┌────────

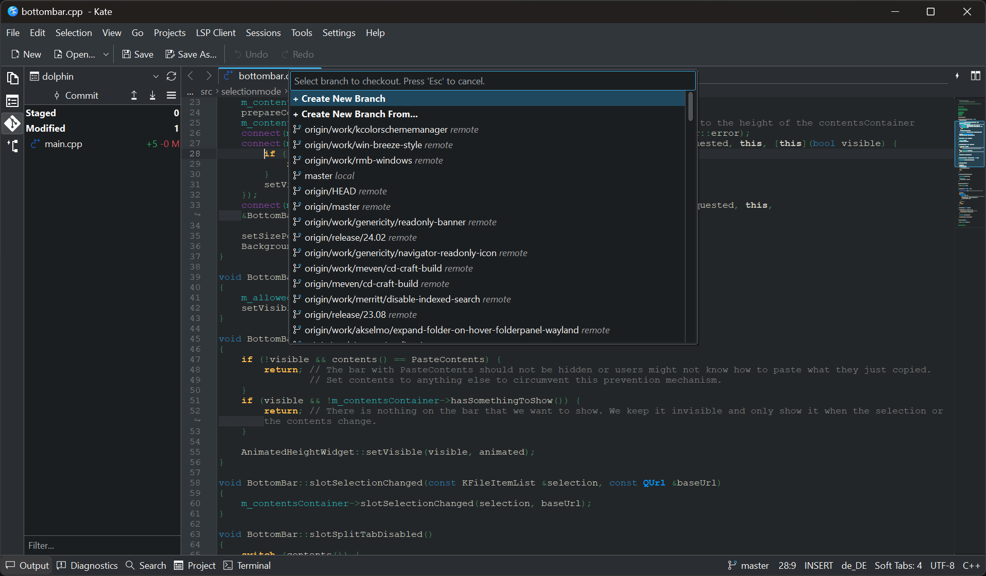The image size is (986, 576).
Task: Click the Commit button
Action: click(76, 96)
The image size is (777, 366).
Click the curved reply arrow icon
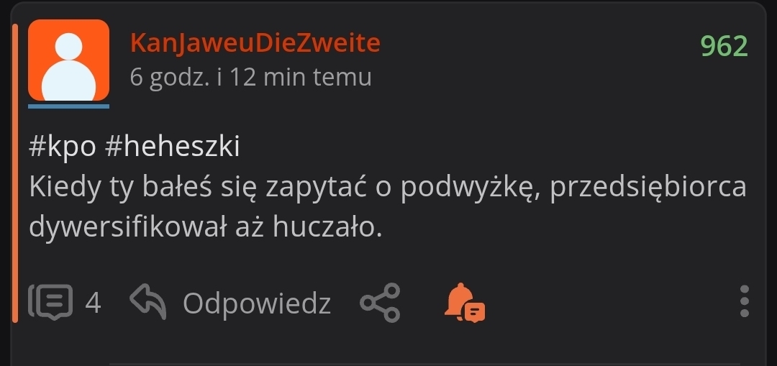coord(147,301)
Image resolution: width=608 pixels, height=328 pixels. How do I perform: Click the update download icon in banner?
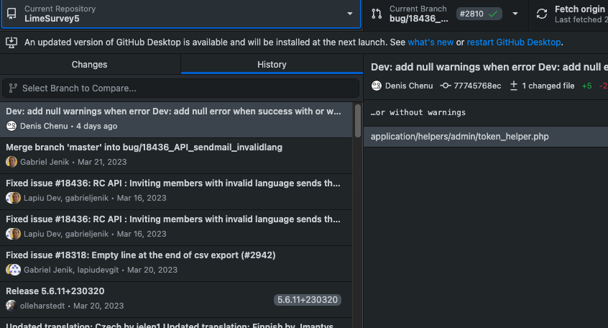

└────────

What to produce:
Inclusive range, exact copy: the line containing "The image size is (777, 366)." through the last line of the listing. Print nothing else, and no pictures.

Result:
The image size is (777, 366).
Click the curved reply arrow icon
coord(147,301)
Image resolution: width=608 pixels, height=328 pixels. How do I perform: Click the update download icon in banner?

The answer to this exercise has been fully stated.